A Critique of History 390

October 30, 2018

Disco Music

Filed under: Uncategorized —— estickle @ 10:38 pm

FYI, I worked on this with Rebecca McLaughlin, so apologies if ours seem similar.

First and foremost, Google’s Ngram Viewer is kind of useless when it comes to the word Disco. This is mostly due to the fact disco is apparently counts as a prefix, so the use of the ‘word’ can be traced easily back to the 1800s in words such as ‘discomfort’ and a bunch of other French sounding words that aren’t really used that often in the modern age(silly French people(hopefully that wasn’t offensive)).

A quick search for the history revealed a very general explanation(thanks Wikipedia) in the fact that Disco arrives from the word discotheque, another word frequently used to describe certain styles of nightclub. When plugged into Google’s Ngram, the results were a lot more helpful, and revealed the term starting gaining substantial use in the 50s, and has steadily increased up to today. The real question in my search, is to find around what time period that Discotheque(as in the nightclub) started being more popularly used to describe music along with being shortened to the term disco.

By EARL C GOTTSCHALK JR Staff Reporter of THE WALL,STREET JOURNAL. (1979, Oct 22). Disco-music craze seems to be fading; record makers glad. Wall Street Journal (1923 – Current File) Retrieved from https://search.proquest.com/docview/134362064?accountid=14541

In the above source, Earl seems to make a pretty strong case about the fading nature of Disco. At the end of the 1970s, this isn’t entirely surprising, and it’s pretty accurate as Wikipedia brings up the point that true to it, Disco in mass didn’t really thrive in the 80s. With this information we can put a relative end date to the fanaticism of disco fever. Again, the real challenge is nailing down when it might have began outside of its prefixed nature.

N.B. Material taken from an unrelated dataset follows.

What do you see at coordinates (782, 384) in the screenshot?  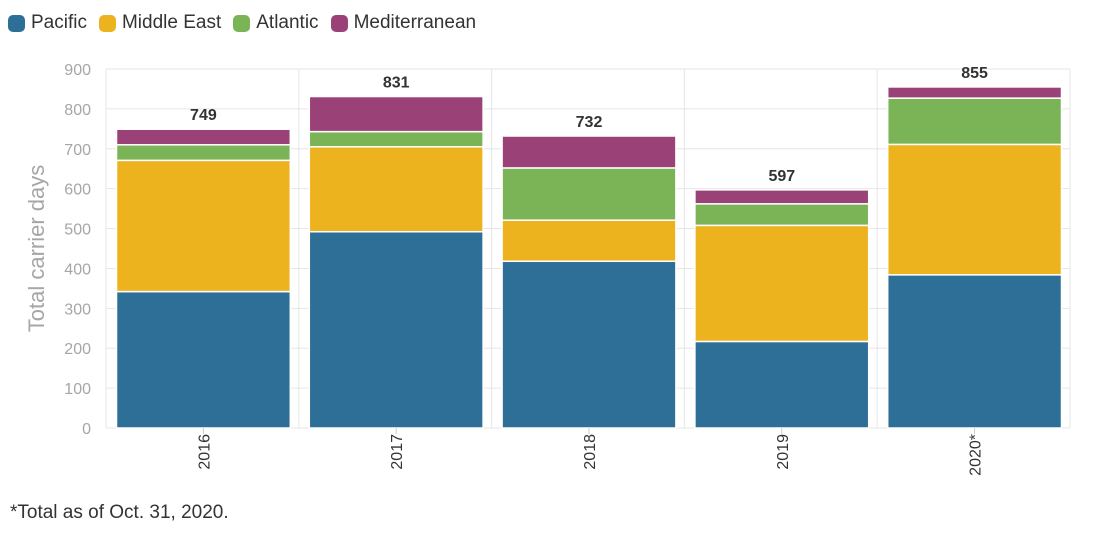 I see `bar-pacific-2019` at bounding box center [782, 384].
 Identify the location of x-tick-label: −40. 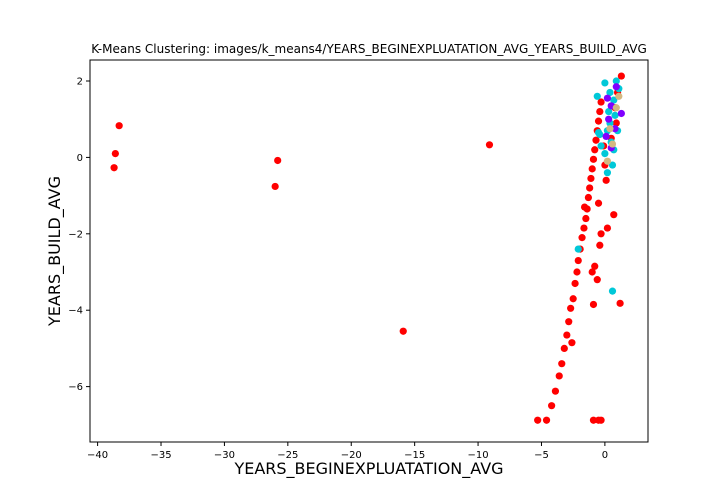
(98, 456).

Savoy, M. (1968, Jun 25). Socialites take disco spin at newly opened club john. Los Angeles Times (1923-1995) Retrieved from https://search.proquest.com/docview/155981787?accountid=14541

This Newspaper provides another addition to the term Discotheque, and to be fair it describes the type of club that would play disco music. To quote: “Postage stamp floors, loud music, and jammed tables”. As far as I know, this seems to be the earliest accurate form of reporting on ‘disco music’ that the database, ProQuest, seems to provide.